■ Source data:
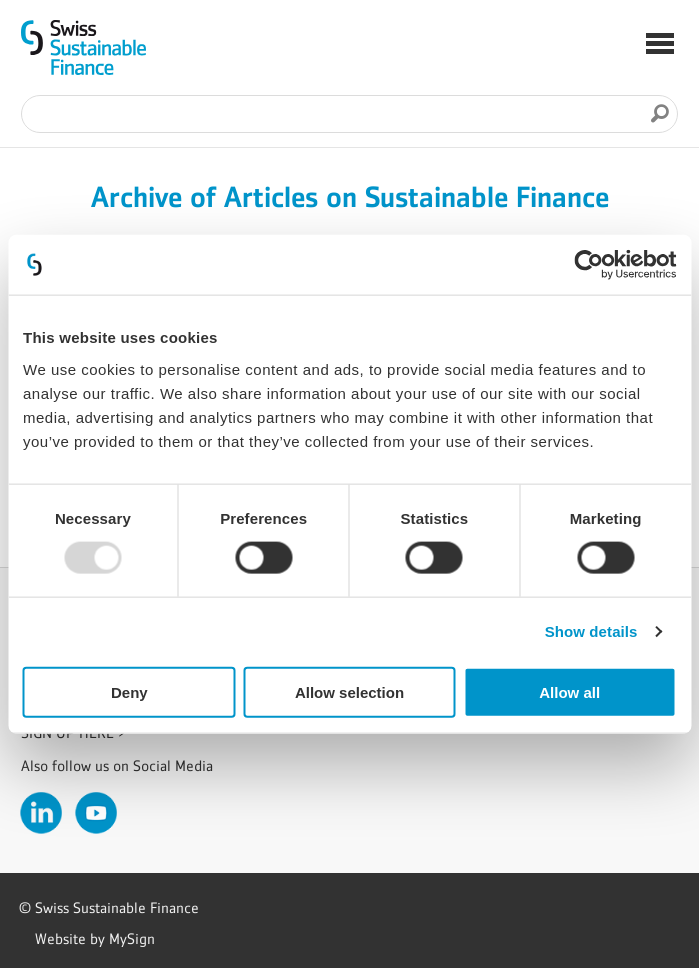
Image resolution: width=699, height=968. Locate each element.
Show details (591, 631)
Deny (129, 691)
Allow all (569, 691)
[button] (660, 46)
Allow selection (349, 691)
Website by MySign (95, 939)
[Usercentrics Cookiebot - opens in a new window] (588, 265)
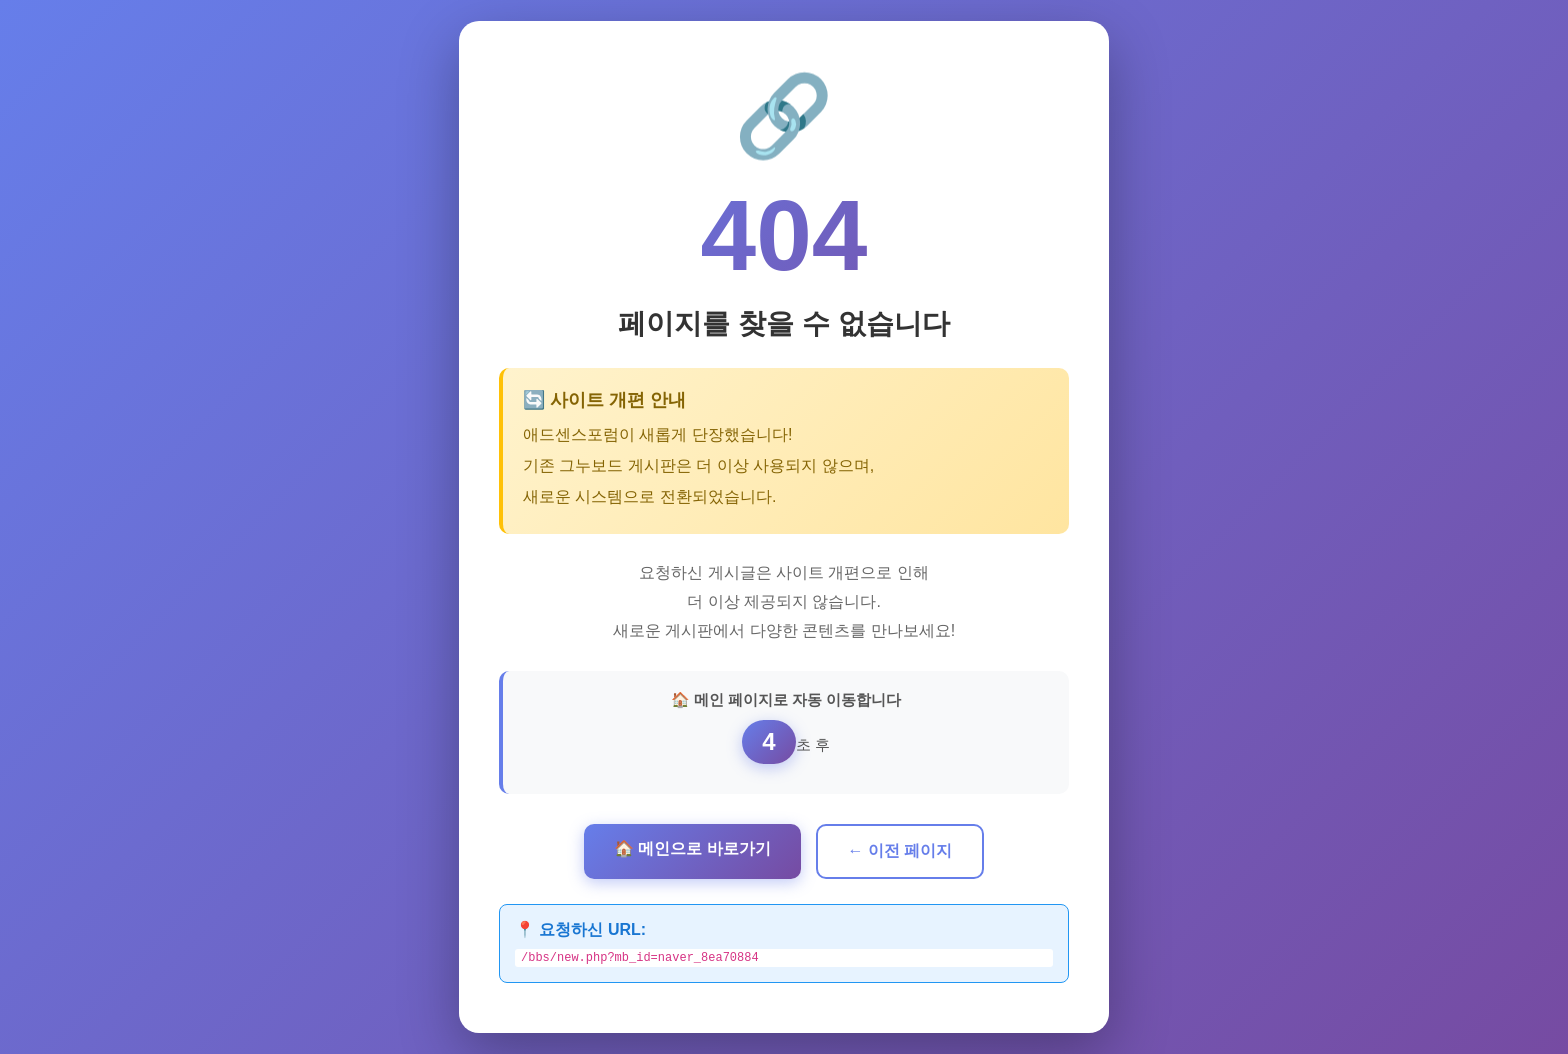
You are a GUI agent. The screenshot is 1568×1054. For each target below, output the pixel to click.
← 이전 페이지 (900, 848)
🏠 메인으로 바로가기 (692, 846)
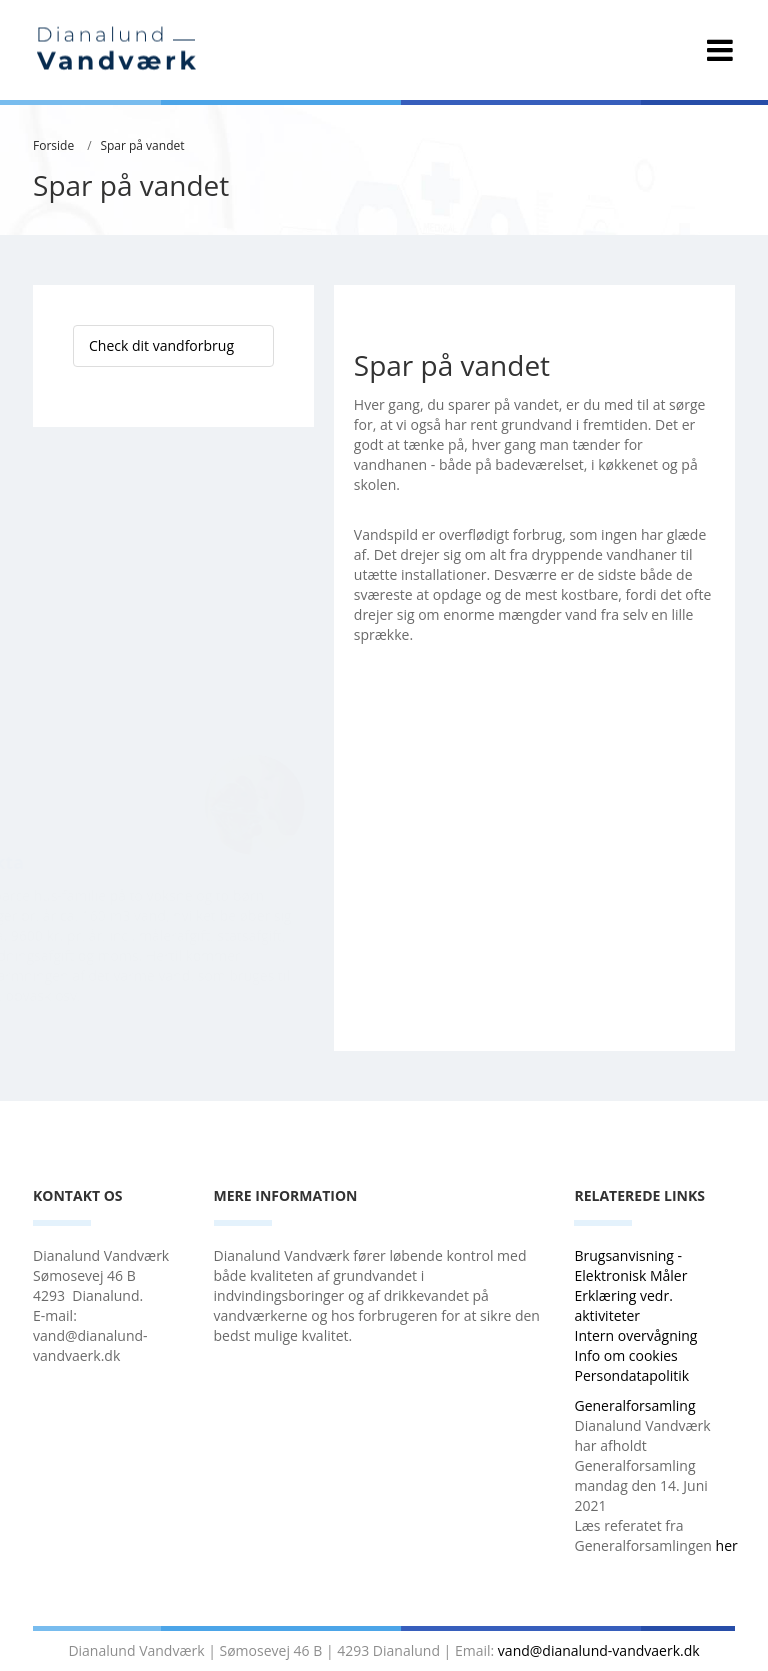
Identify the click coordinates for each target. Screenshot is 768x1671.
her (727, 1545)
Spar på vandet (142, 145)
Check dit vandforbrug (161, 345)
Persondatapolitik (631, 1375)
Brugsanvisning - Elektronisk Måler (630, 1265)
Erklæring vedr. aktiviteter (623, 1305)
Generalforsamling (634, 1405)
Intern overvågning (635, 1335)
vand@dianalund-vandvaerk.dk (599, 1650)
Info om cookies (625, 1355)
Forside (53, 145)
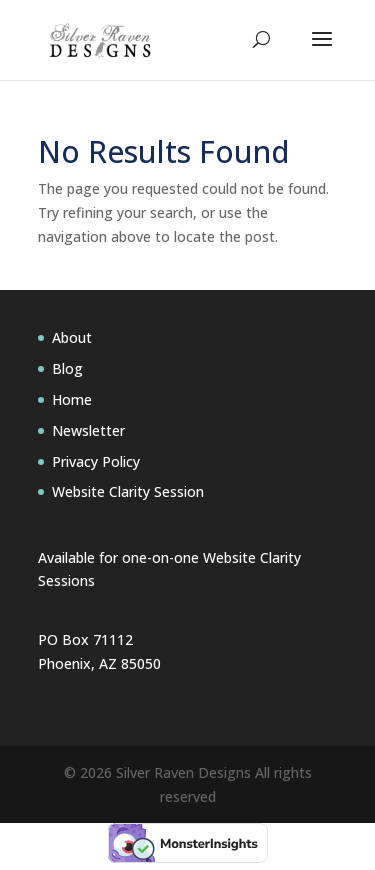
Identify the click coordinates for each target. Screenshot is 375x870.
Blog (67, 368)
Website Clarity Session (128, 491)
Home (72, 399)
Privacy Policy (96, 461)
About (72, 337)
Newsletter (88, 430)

■ The problem: Reproduce every line of the records above verbatim, omitting the pictures.

■ Result for this exercise:
Image resolution: width=699, height=968. Locate each element.
Show details (591, 631)
Deny (129, 691)
Allow all (569, 691)
[button] (660, 46)
Allow selection (349, 691)
Website by MySign (95, 939)
[Usercentrics Cookiebot - opens in a new window] (588, 265)
You are a GUI agent. The screenshot is 1568×1054. For each target below, output the pixel to click.
← 이전 페이지 (900, 848)
🏠 메인으로 바로가기 (692, 846)
Identify the click coordinates for each target. Screenshot is 768x1671.
her (727, 1545)
Spar på vandet (142, 145)
Check dit vandforbrug (161, 345)
Persondatapolitik (631, 1375)
Brugsanvisning - Elektronisk Måler (630, 1265)
Erklæring vedr. aktiviteter (623, 1305)
Generalforsamling (634, 1405)
Intern overvågning (635, 1335)
vand@dianalund-vandvaerk.dk (599, 1650)
Info om cookies (625, 1355)
Forside (53, 145)
Identify the click coordinates for each target. Screenshot is 375x870.
Blog (67, 368)
Website Clarity Session (128, 491)
Home (72, 399)
Privacy Policy (96, 461)
About (72, 337)
Newsletter (88, 430)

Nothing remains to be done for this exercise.